Since now, we talked about the social classes of the past, but the social classes still exist, only now, they are only money-based. On the one hand, since the modern social classes are only money-based, the mobility between the classes is very possible and common. On the other hand, money-making is still about the advantages that come from birth, because intergenerational wealth still exists, the fact of people of color and the genders other than cisgender men earns less is very well known. (9) (10) (11) The fact that someone being different than a cisgender heterosexual white man in any aspect makes them earn less makes the social class divisions still about the lineage, but this time the money is the mediator.

 

Society’s Classification of Women

 

All of this history written and played by men, women only have a voice for just over a hundred years, and still no voice in some parts of the world. Until New Zealand allowed women to vote in 1893, none of the women living on earth had to right to vote. (12) As seen on the map below, half of the women did not have a right to vote until 80 years ago. (13) Today, women have the right to vote, however, men still want to be able to control and regulate women’s bodies, just like the good old days(!). Women’s right to decide upon their own body still is not full liberty, unfortunately, the oppression that the women of color, transgender women, non-heterosexual women, and any other women who are not in the lines of society’s expectations of them face is more than the ones in those lines face. After women getting into the workforce (since Industrial Revolution actually, due to the subdued wages) and the sectors that previously men-dominated since the 1970s, women starts having their own money, own social status, and the own social circles which made them also part of the working class and a different side of the society. Inescapably, they demand their own decision-making about their body, they spoke up about the mistreatments they receive from men such as harassment, abuse, and violence in sexual and social contexts.

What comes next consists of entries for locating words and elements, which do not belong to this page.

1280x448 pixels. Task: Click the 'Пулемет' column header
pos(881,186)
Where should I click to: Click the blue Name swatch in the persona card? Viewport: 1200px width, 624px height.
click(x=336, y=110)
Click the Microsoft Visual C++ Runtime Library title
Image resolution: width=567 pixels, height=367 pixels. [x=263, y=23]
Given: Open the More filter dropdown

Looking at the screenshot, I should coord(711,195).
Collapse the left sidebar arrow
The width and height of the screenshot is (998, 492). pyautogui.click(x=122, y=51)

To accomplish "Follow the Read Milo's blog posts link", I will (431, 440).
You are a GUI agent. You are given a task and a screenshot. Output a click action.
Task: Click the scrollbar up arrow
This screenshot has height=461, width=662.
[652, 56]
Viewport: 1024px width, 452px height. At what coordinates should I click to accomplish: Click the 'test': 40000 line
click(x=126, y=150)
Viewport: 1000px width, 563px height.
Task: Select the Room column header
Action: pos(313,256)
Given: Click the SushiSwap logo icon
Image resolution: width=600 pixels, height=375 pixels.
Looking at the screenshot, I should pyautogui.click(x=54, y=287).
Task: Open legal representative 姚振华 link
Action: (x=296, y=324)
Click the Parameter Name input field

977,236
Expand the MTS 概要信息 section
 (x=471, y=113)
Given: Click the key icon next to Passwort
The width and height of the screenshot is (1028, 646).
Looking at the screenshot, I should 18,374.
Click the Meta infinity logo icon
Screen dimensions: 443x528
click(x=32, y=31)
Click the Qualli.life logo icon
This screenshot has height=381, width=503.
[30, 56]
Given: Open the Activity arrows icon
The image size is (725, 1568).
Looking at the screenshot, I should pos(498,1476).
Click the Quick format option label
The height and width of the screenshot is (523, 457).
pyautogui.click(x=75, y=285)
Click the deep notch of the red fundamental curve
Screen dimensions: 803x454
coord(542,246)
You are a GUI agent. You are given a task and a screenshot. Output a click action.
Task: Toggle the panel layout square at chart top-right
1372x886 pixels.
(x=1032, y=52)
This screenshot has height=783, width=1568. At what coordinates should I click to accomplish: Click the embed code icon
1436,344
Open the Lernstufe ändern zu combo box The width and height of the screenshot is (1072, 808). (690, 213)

Women’s ideal to achieve full equal respect in the society as men is still continuing; abolishing the laws that limit the right for abortion, charging the criminals responsible for harassment, abuse, and/or assault, receiving the same amount of payment as men for the same work, putting an end to the enforced social gender roles such as marriage, motherhood, and obedience to men, and ending the entitlement that society has to judge a woman’s sexual history are some of the modern demands of the women struggling to live a respected life and trying not to get constantly judged by the society. In the past, women had no place in the social class triangles; their fathers, husbands, and brothers had while they were living in the box that society put them. In the future, we wish to live in a society to allow women to create their own box, or to not judge if a woman chooses to not live in a box.

 

Conclusion

 

Social classes are a very crucial and cruel part of living in a society. Will it be possible to abolish any classifying in the society in any part of the future? We cannot know, and one can only hope. As we have seen so far, all of the classifying throughout history benefitted no one but the privileged and the already powerful ones. Acknowledging the inequality and the mistreatment the social classes cause in any period or context is harmful is a good start to change something in the boxes we are put in by society.